Tuesday, 21 November 2023

Ignatius Sancho



The conjectural account of Ignatius Sancho's earliest years offered by Prof Brycchan Carey in his talk for the Equiano Society  is extremely plausible and answers one puzzle, that presented by his name.  while Equiano through and after his years of enslavement acquired several names, as was common for such displaced individuals, Sancho  appears to have had only one from the age of around two years - and one that did not change when he was domiciled in Britain - where Ignatius was an unusual appellation.

Enslaved people - boys especially - were often mocked by being given classical names such as Pompey, Caesar, Hector, presumably as a kind of joke, underscoring their utterly powerless status with a heroic comparison.  Ignatius wouldn't work in quite the same way.  In Britain it was a Papist name, from Ignatius Loyola,  founder of the hated Jesuit order which in the early 18th century was still popularly believed to plot to 'return' Britain to Catholicism.  Attached to a friendless African orphan, it also would have a mocking element, which might explain why it was not changed to a more easily pronounceable name for a household servant.


In the preface to the   Letters of the Late Ignatius Sancho, an African, it is stated  that Sancho  was 'born A. D. 1729, on board a ship in the Slave-trade, a few days after it had quitted the coast of Guinea for the Spanish West-Indies, and, at Carthagena, he received from the hand of the Bishop, Baptism, and the name of Ignatius.   

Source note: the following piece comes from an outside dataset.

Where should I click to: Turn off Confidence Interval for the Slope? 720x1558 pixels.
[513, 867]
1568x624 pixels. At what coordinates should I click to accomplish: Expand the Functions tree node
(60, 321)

Starting here, Brycchan Carey posits that the boy was in a shipment of captives  landed at the slave entrepot of Carthagena [now in Colombia]  where the Jesuit order ran the church  and organised mass  baptism for Africans, in a cathedral dedicated to Loyola.  Hence his 'Christian name'.  

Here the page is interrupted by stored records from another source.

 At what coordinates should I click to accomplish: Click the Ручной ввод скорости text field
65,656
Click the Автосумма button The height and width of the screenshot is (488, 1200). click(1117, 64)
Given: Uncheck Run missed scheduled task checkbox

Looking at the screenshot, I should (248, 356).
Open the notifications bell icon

Thence he was transported to Cadiz in Spain, another great trading city,  where ships of the British Navy were then able to anchor, and where he was acquired or bought by a young naval officer.  [If the dates are right, he seems a bit young - under three - for this, but maybe it was comparable to acquiring a puppy]  The midshipman was related to sisters living in Greenwich (conjecturally identified as Elizabeth, Susanna and Barbara Legge)  to whom on his return to Britain it is suggested young Ignatius was presented as a gift   According to the Letters preface, these women ' surnamed him Sancho, from a fancied resemblance to the 'Squire of Don Quixote.'    A fanciful name for a black servant who had apparently come from Spain.


Tuesday, 7 November 2023

African Hospitality ???

 


African Hospitality, a painting by George Morland from 1790, was companion piece to the artist's Execrable Human Traffic  known as the Slave Trade.    The latter (RA 1788)  shows African captives forced on onto a slaving ship.  African Hospitality depicts local people rescuing shipwrecked Europeans off the African coast, an imagined scene from an actual event.

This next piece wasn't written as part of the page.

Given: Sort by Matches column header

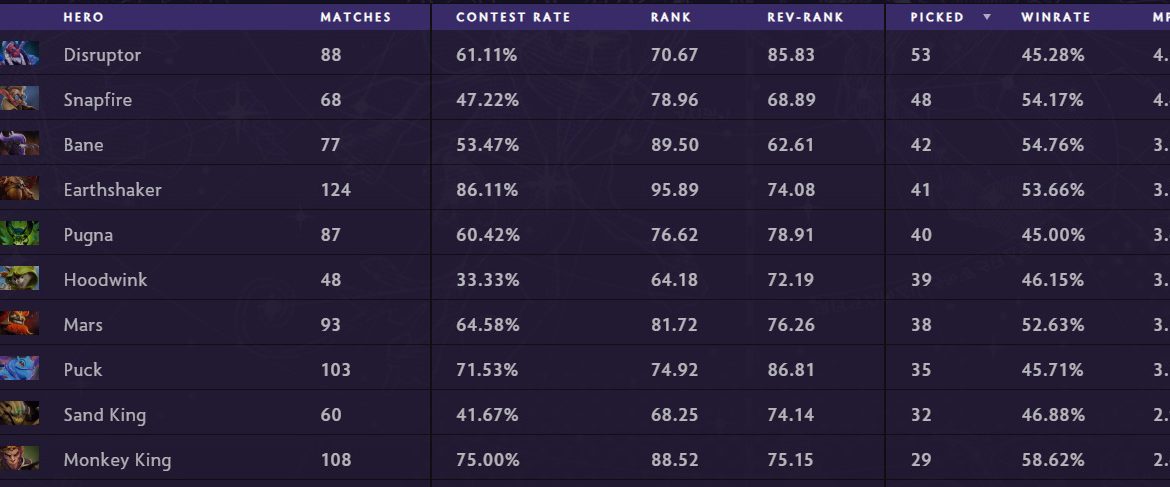Looking at the screenshot, I should [355, 17].
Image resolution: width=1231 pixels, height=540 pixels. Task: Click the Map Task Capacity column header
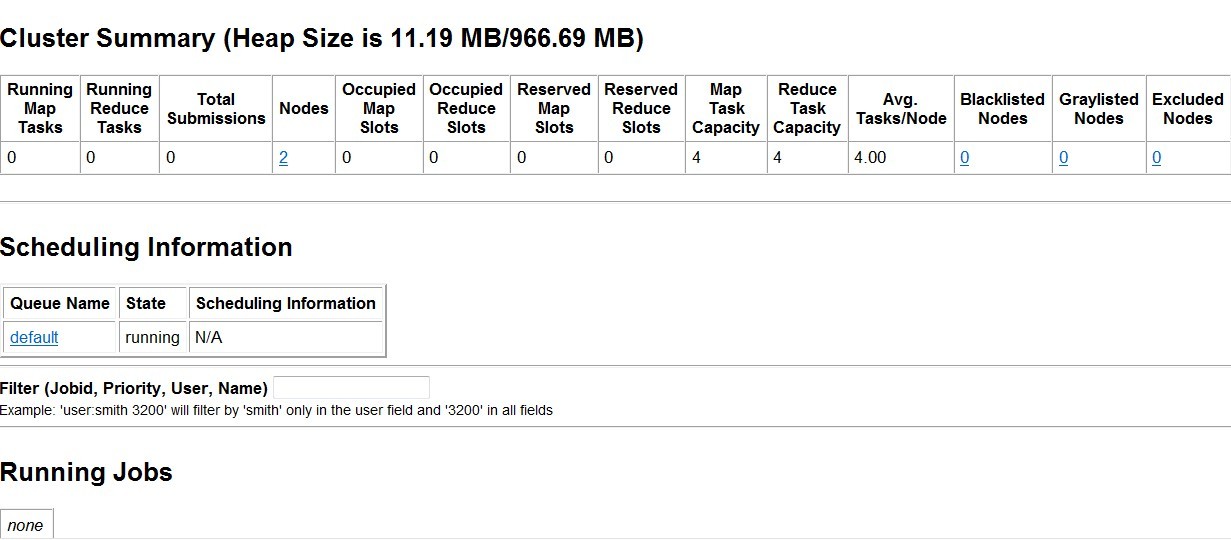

Both works were engraved for sale within the nascent campaign to abolish the Slave Trade launched in London in 1787.   Both found their way into the collection of Alexander Dennistoun, a Glasgow merchant with family investments in north American cotton production.   African Hospitality was loaned to the 1857 Art Treasures exhibition in Manchester (#136), together with another Morland canvas listed in the Art Treasures catalogue as ‘The Englishman’s Return for African Hospitality’ (#143)

Having vainly searched for an image of 'The Englishman’s Return' I now assume it was in fact Execrable Human Traffic.  Following the death of Alexander Dennistoun’s son, both paintings were sold as 'African Hospitality' and 'Slave Trade', at Christie's, London, 9 June 1894, lot 43 (33.5 x 47 inches) and lot 44 (32 x 47 inches )  [credit to Donato Esposito - see BM database for images of both engravings]

So I am curious as to how and when the extended title was attached to Execrable Human Traffic specifically accusing the 'English'.